# [Stated problem]
Copy out each line of the rows below that contains the string "width". Treat case as significant.
■ ■ ■ ■ ■
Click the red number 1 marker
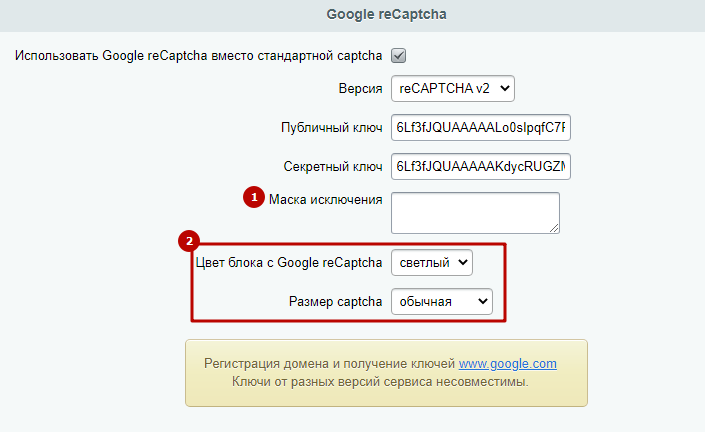The image size is (705, 432). 254,197
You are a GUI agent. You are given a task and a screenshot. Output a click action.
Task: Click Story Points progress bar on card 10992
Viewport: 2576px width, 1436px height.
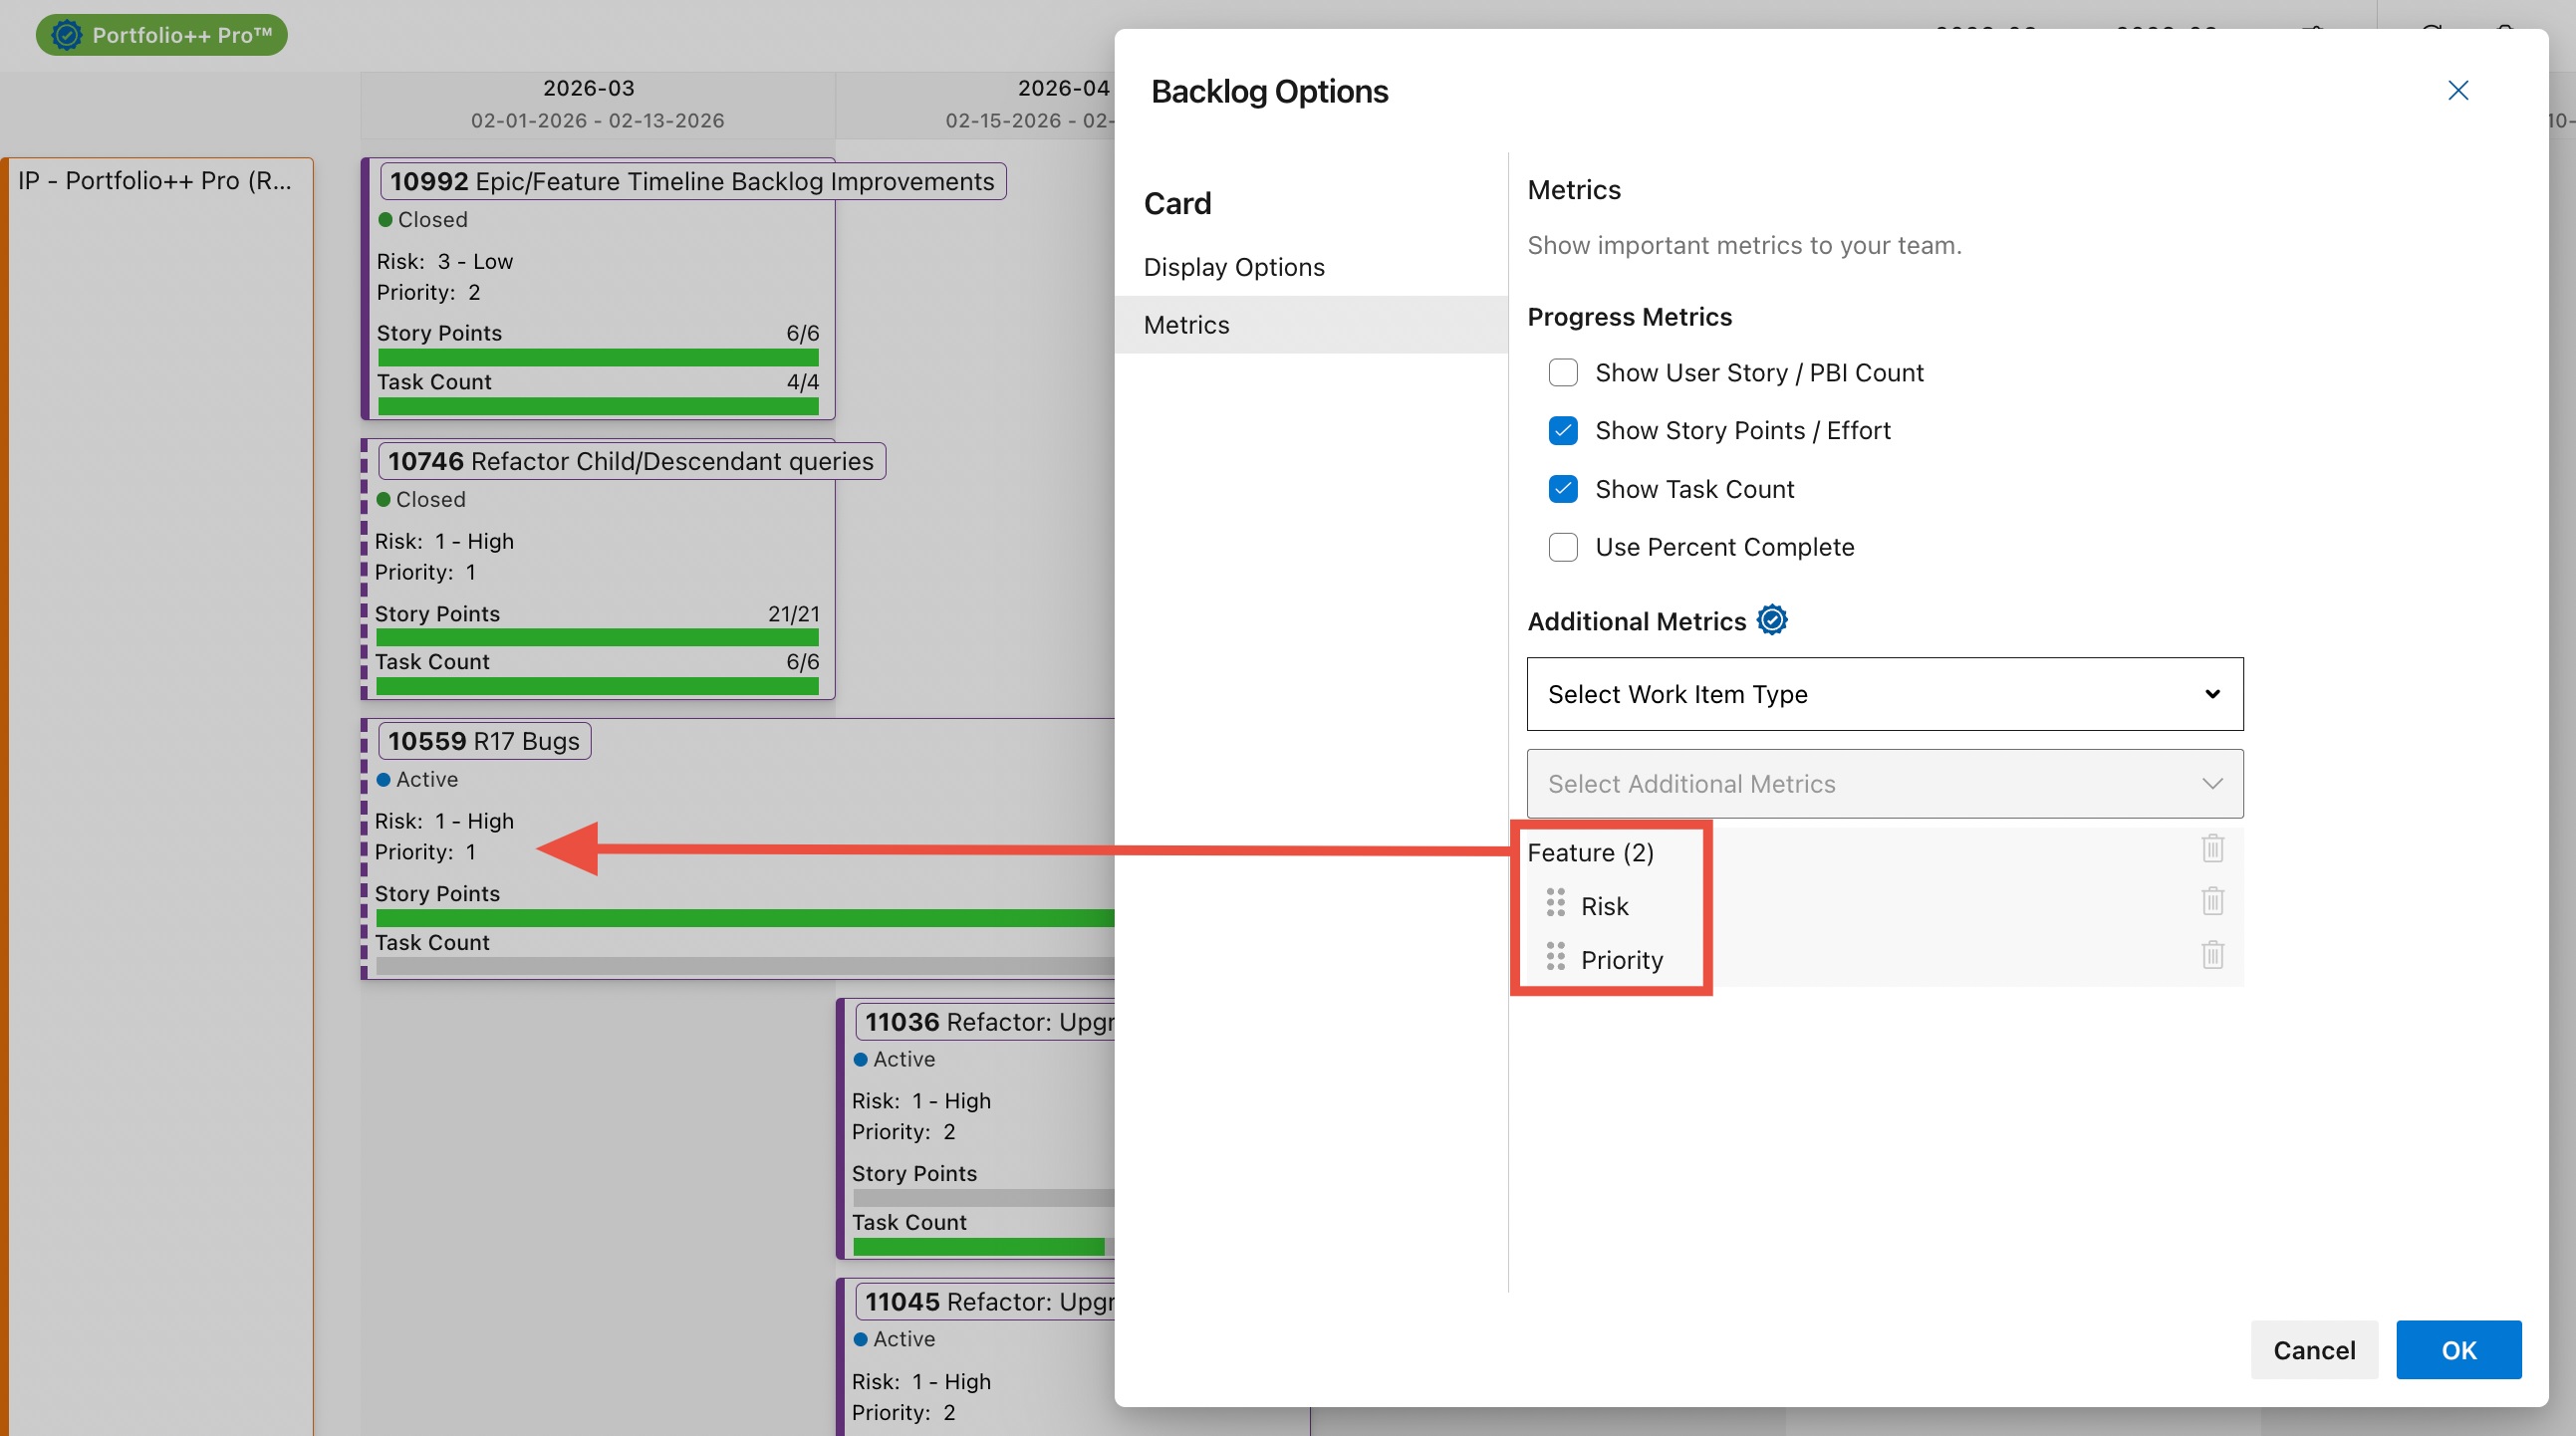click(597, 358)
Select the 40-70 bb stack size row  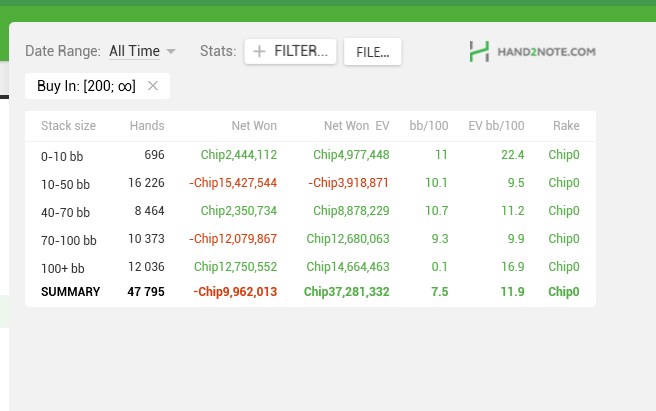coord(65,212)
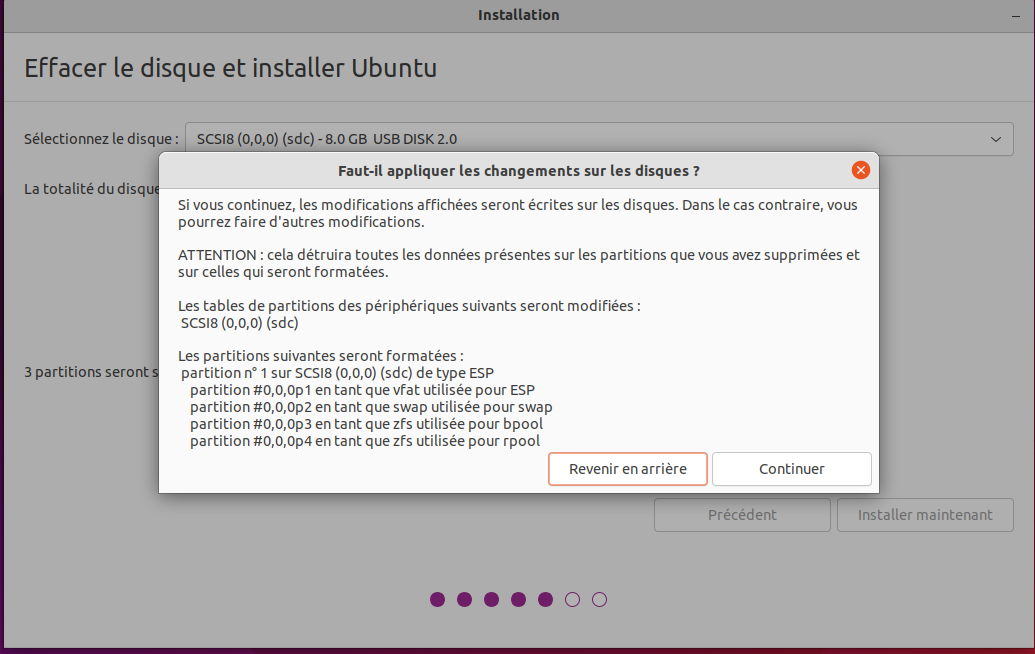Click the first empty progress dot
The width and height of the screenshot is (1035, 654).
(x=572, y=600)
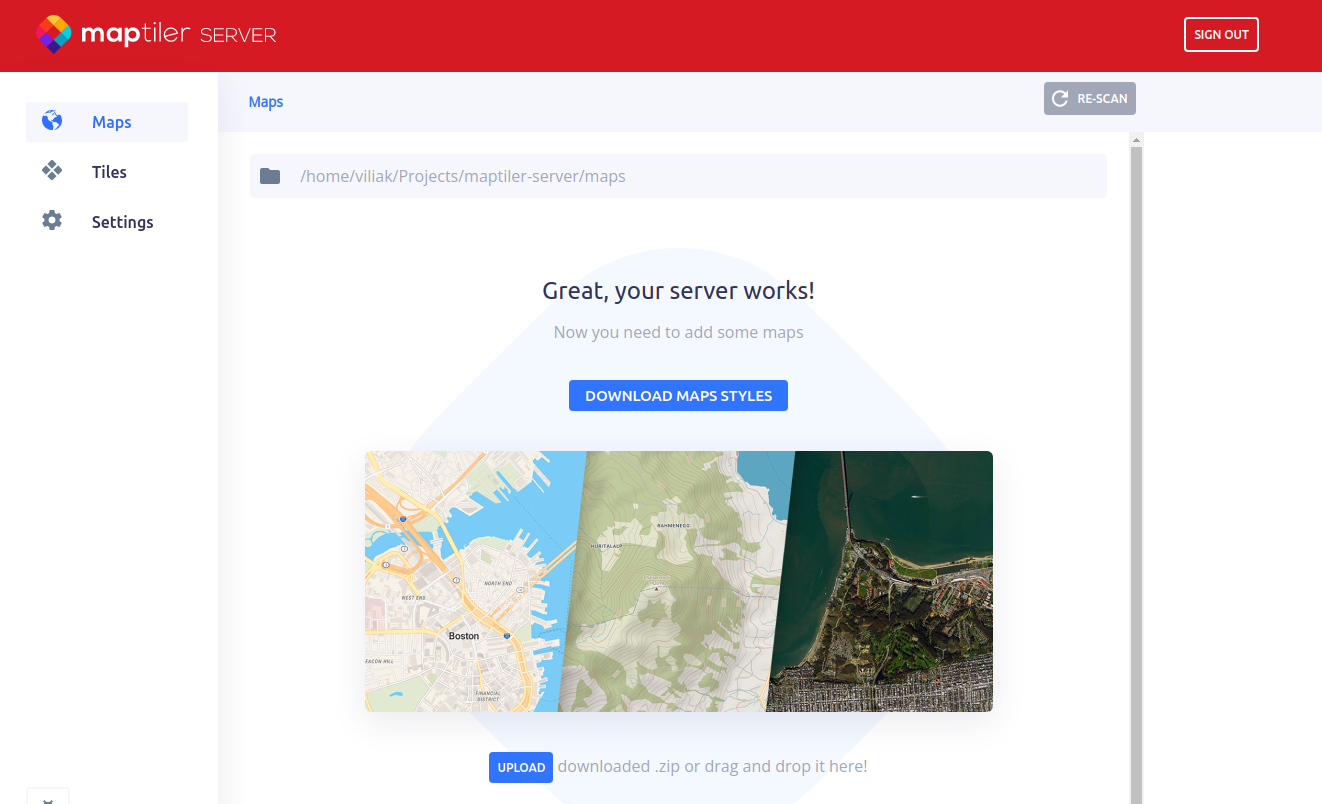Click the MapTiler logo icon

click(x=54, y=35)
■ ■ ■ ■ ■
# [Reply to the task]
Viewport: 2576px width, 1436px height.
The width and height of the screenshot is (1035, 654).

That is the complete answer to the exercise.